La venlafaxina XR tarda más en absorberse que la formulación de liberación inmediata, aunque la magnitud de la absorción de ambas formulaciones es similar. La biodisponibilidad oral de la venlafaxina XR es del 45% y no se ve afectada por los alimentos o por el momento de la toma. La concentración plasmática máxima se observa luego de 5.5 y 9 horas de administrar la formulación de liberación inmediata o prolongada, respectivamente.
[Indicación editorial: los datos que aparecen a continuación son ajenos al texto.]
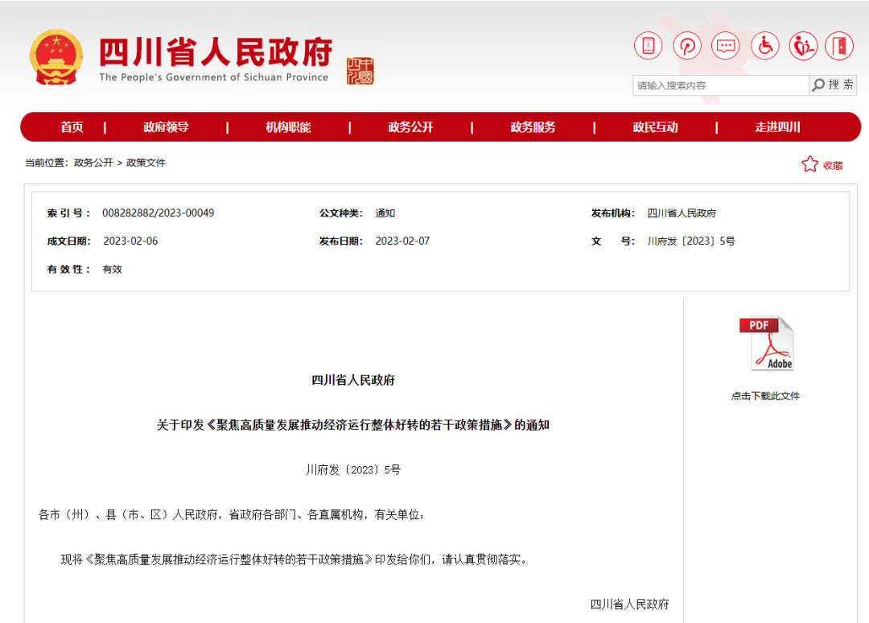Click the wheelchair accessibility icon
The height and width of the screenshot is (623, 869).
[764, 46]
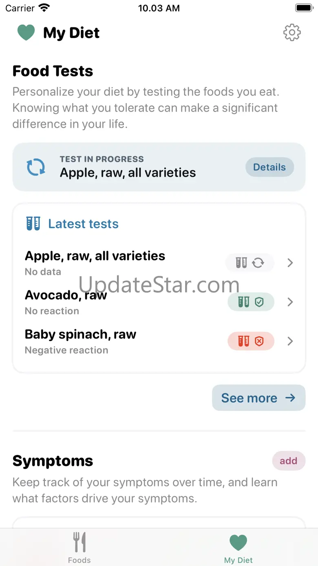Tap the green no-reaction badge for Avocado
This screenshot has width=318, height=566.
click(x=251, y=302)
La unión a las proteínas plasmáticas es del 30%. Se excreta por la leche materna y su concentración plasmática no se ve afectada por el sexo o la edad.
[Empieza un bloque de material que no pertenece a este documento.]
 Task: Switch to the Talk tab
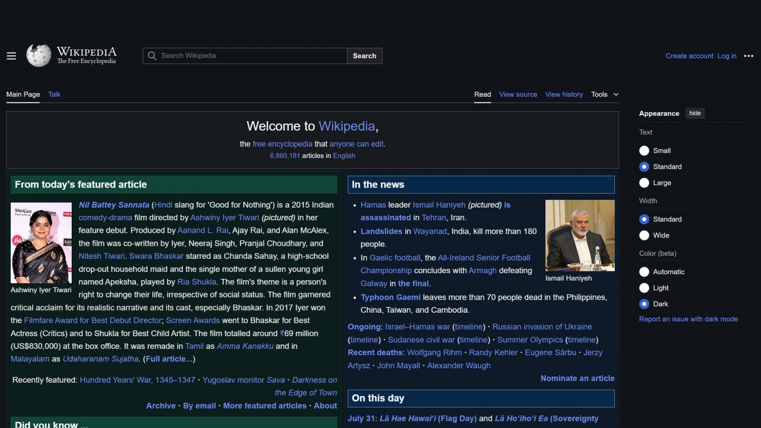coord(54,94)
Una vez absorbida, la venlafaxina es metabolizada por el sistema enzimático citocromo P450 (CYP) 2D6 y, en menor medida, por el CYP3A3/4 en el hígado. Esto debe tenerse en cuenta a la hora de evaluar la interacción con otras drogas. El 87% de la dosis se elimina por excreción renal y sólo el 5% a 7% se elimina sin modificaciones. La vida media de eliminación de la venlafaxina y de su metabolito principal es de 5 y 11 horas, respectivamente. Se recomienda ajustar la dosis en pacientes con insuficiencia renal o hepática. Debe evitarse la combinación de la venlafaxina con inhibidores de la MAO debido a la posibilidad de síndrome serotoninérgico.

Eficacia terapéutica

La utilidad de una toma diaria de venlafaxina XR fue evaluada en pacientes con TDM con ansiedad asociada y sin ella. La administración de 75 a 225 mg/día ocasionó disminución significativa de la sintomatología en comparación con el placebo luego de 8 semanas de tratamiento y la respuesta terapéutica se verificó desde la segunda semana. A la cuarta semana, la venlafaxina XR resultó significativamente superior en comparación con el placebo para disminuir el puntaje de la Hamilton Depression Rating Scale (HAMD) y la Montgomery Asberg Depression Rating Scale (MADRS). Además, la interrupción del tratamiento fue sustancialmente menos frecuente entre los pacientes tratados con venlafaxina en comparación con los que recibieron placebo.

El tratamiento con 75 a 150 mg/día de venlafaxina XR resultó significativamente más eficaz que la formulación de liberación inmediata o placebo. Esto se vio reflejado en el puntaje de la HAMD y de la escala Clinical Global Impression Severity of Illness (CGI-I). Además, la venlafaxina XR disminuyó de manera sustancial el puntaje de la HAMD correspondiente a la ansiedad en comparación con la formulación de liberación inmediata y con el placebo. En pacientes con TDM se efectuó una comparación entre fluoxetina, placebo y venlafaxina XR; esta última disminuyó significativamente el puntaje de la MADRS, la CGI-S y la HAMD en comparación con el placebo. En cambio, la fluoxetina sólo redujo sustancialmente el puntaje de la  HAMD en comparación con el placebo. Los índices de remisión también favorecieron el tratamiento con venlafaxina XR. La droga también disminuyó significativamente el puntaje de la Hamilton Anxiety Rating Scale en comparación con el placebo. Aunque la fluoxetina provocó el mismo efecto, la disminución del puntaje de ansiedad, ocasionada por la venlafaxina, fue significativamente superior. No se hallaron diferencias sustanciales entre la venlafaxina XR y la paroxetina respecto de la disminución del puntaje de diferentes escalas como la HAMD y la MADRS.